Drugmakers talk about “acetylation” when tweaking aspirin, while cosmetic chemists prefer “acylation” for fatty-acid peptides. The overlap tricks students and even seasoned researchers into swapping the terms.
Key Differences
Acetylation always introduces the same two-carbon acetyl group, altering solubility and gene expression. Acylation uses varied acyl chains, tailoring lipophilicity and membrane anchoring. One is a single tool; the other is an entire toolkit.

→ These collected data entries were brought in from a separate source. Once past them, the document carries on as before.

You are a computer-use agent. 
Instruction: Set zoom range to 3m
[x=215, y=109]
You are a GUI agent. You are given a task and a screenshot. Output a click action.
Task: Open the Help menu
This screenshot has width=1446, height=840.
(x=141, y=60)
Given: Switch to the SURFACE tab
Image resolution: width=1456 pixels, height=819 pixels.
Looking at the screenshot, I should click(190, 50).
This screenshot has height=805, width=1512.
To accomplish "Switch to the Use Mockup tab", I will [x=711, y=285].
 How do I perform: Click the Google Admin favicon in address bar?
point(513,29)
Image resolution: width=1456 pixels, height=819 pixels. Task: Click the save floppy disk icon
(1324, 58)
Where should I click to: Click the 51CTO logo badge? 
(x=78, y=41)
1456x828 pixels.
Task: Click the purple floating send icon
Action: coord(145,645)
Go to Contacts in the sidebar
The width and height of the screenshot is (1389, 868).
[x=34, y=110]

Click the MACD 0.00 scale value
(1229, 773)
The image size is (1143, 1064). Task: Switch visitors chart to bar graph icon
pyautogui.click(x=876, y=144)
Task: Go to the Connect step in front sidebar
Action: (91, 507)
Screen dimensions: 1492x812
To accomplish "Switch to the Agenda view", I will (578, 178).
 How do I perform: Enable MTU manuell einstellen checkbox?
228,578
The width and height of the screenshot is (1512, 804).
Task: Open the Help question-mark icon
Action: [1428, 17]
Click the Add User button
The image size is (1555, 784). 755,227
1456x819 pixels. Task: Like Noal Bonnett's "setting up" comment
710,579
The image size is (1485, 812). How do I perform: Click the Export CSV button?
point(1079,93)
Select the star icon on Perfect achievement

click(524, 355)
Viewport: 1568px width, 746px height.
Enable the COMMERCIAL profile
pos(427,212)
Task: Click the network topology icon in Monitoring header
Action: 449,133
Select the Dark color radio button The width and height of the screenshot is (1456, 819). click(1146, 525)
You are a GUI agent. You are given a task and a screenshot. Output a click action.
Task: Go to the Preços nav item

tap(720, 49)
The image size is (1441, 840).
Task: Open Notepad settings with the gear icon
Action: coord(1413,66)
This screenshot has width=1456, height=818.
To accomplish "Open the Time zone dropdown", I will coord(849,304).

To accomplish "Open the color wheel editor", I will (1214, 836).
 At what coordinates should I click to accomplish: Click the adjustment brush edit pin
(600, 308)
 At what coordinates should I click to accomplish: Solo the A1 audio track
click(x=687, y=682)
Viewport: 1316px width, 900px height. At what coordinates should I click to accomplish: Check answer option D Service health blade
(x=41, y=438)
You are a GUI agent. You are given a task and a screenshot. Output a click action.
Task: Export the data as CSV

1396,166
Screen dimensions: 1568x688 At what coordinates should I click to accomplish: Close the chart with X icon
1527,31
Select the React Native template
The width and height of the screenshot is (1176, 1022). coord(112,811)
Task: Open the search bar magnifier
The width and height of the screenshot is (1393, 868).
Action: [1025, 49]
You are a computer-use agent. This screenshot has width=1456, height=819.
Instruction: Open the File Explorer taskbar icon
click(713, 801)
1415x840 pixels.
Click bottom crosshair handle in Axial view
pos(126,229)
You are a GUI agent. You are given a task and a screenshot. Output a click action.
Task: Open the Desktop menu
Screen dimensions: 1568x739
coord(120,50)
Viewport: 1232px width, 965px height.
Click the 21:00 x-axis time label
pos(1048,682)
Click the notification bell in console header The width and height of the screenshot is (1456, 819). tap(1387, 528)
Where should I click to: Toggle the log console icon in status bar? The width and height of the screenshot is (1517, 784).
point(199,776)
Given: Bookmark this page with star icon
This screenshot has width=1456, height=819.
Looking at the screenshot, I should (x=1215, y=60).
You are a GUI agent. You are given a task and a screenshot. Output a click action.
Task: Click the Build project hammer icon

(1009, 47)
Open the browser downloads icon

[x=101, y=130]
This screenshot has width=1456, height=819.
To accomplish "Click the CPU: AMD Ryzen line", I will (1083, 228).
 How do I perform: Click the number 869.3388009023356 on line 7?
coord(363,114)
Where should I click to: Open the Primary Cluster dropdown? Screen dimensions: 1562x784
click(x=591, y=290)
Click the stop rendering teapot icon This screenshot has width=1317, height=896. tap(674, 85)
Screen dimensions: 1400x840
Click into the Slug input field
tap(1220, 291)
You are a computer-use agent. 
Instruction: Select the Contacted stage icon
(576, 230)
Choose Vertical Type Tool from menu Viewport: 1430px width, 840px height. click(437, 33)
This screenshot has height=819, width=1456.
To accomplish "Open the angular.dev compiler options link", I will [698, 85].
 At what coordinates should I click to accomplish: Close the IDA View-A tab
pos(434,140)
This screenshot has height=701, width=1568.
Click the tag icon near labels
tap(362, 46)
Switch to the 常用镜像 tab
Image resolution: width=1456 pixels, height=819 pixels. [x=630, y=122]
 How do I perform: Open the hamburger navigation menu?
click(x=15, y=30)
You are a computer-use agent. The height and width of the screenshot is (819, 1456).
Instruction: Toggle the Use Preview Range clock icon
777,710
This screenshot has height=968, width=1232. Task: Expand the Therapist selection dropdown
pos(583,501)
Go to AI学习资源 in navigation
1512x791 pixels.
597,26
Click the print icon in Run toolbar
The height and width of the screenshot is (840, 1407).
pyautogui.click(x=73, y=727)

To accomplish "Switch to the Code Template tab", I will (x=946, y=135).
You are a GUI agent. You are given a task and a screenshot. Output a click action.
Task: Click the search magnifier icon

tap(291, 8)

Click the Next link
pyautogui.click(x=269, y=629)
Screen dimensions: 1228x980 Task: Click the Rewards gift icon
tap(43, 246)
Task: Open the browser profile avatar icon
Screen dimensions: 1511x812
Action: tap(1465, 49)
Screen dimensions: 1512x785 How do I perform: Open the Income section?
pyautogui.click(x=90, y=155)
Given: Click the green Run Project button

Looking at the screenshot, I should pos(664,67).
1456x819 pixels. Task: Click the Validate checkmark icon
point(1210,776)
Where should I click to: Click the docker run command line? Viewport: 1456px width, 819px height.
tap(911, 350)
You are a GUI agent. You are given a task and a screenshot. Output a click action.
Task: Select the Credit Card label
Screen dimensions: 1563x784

Which One Should You Choose?
If you need precise, predictable modification—say, deactivating a protein—pick acetylation. For flexible lipid attachments or drug delivery, choose acylation. Match the goal, not the jargon.
Examples and Daily Life
Vinegar’s smell? Acetylation of alcohol. Moisturizer’s silky feel? Acylation of plant oils. Spot these reactions on ingredient lists: “acetyl” signals the former, “stearoyl” or “palmitoyl” the latter.
Can one reaction switch to the other?
Yes. Replace the acetyl donor with a longer acyl donor and acetylation becomes acylation in the same reaction vessel.
Why do histone studies only mention acetylation?
Because histones are naturally modulated by acetyl groups, not bulkier acyls, making acetylation the relevant epigenetic switch.
Are both reactions reversible?
Absolutely. Deacetylases and deacylases can peel off their respective groups, giving cells dynamic control.